Luego vendría la recepción, quizás tardía, de ese legado en las ciencias humanas latinoamericanas. Pero en este caso deberíamos agregar algunas precisiones; una de ellas, por ejemplo, es el hecho de estar practicando la historia intelectual, por lo menos desde la década de 1980, sin pensar que esa era la etiqueta convenida o impuesta para esa práctica interpretativa. En la década de 1980 ya era claro, en nuestros ámbitos, que existía una superación del análisis y la interpretación formalistas de los textos.

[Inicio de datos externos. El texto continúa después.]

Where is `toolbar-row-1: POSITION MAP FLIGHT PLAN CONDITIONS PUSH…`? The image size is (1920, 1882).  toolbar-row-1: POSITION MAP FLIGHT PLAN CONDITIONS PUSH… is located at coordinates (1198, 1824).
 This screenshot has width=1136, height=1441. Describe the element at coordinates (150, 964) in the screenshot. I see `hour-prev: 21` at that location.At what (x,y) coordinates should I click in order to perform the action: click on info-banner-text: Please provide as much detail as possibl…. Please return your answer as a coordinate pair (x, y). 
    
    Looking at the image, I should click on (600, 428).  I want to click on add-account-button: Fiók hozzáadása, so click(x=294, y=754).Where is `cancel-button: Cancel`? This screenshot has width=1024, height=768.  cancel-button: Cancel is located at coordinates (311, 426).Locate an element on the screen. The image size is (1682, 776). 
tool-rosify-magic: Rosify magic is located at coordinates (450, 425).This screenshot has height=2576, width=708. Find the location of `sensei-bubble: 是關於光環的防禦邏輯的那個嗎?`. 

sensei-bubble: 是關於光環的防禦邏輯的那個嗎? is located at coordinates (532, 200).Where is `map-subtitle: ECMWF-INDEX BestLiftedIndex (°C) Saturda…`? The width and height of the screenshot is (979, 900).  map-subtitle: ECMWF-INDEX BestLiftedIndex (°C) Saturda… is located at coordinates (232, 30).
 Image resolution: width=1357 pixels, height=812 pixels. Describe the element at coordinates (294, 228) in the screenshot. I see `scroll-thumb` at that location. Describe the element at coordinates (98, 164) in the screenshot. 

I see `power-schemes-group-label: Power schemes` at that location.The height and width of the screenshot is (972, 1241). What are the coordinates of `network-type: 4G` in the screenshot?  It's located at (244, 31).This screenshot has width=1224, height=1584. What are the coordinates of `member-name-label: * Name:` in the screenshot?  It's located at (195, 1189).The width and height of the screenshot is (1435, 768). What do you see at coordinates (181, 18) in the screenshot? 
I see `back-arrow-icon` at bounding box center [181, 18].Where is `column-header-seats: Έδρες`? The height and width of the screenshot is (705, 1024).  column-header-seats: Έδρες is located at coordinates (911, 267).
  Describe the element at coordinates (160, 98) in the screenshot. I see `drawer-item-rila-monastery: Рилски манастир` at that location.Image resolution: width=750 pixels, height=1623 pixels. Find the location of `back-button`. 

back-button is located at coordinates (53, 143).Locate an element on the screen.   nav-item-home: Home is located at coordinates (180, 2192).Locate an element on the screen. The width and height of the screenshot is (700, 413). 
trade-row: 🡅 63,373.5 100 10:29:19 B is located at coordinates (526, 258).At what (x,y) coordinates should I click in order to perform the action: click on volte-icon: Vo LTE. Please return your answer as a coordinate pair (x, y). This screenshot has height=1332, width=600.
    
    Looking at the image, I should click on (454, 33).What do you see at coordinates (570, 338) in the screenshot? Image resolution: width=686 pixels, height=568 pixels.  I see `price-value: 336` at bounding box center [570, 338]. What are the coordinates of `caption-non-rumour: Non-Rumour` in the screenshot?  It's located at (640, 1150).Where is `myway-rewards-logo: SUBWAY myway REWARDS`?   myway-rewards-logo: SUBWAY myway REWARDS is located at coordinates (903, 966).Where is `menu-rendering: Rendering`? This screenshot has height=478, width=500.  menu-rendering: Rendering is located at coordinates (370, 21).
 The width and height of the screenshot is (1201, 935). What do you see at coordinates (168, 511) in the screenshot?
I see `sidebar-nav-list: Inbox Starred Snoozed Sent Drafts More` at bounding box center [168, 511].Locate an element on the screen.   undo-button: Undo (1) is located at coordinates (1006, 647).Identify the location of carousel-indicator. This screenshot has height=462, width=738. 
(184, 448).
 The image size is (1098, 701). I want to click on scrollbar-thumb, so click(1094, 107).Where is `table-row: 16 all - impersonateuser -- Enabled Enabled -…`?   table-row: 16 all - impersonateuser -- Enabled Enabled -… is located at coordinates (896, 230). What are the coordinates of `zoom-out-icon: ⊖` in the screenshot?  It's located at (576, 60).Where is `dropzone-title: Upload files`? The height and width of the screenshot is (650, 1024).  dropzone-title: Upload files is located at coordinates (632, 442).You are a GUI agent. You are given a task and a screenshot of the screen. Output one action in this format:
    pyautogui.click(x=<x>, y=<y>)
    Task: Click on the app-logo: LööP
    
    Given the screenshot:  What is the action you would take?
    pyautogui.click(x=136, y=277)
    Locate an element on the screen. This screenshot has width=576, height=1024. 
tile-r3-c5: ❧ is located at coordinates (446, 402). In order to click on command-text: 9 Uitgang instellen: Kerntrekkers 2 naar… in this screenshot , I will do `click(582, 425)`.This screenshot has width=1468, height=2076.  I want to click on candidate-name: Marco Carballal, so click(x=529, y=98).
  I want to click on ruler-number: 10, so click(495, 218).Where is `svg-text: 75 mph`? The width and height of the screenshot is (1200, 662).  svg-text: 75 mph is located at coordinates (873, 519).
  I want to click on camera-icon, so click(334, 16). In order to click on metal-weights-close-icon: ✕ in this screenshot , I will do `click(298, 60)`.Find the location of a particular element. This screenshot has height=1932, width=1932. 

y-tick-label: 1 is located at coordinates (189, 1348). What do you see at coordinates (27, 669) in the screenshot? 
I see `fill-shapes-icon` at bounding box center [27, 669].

La condición autónoma, inmanente de cada creación intelectual ya era asunto discutido y superado en aquel tiempo. En los estudios lingüísticos y literarios, literatura, en los análisis semióticos, en la ciencia histórica, en la sociología ya circulaban ejemplos contundentes que demostraban la validez y riqueza de situar socio-histórica al texto y a su autor.

Para resumir, la historia intelectual es fundamentalmente una propuesta hermenéutica de larga presencia, constitutiva de las ciencias humanas; como rótulo o etiqueta su popularización académica en América latina es más reciente, pero como práctica contiene antecedentes que se remontan entre nosotros a varias décadas. El reconocimiento de esa condición, en el ámbito latinoamericano, podría ayudar a dotarla de una especificidad, de unos rasgos distintivos que la pueden destacar o diferenciar de los supuestos cánones provenientes de las experiencias europeas.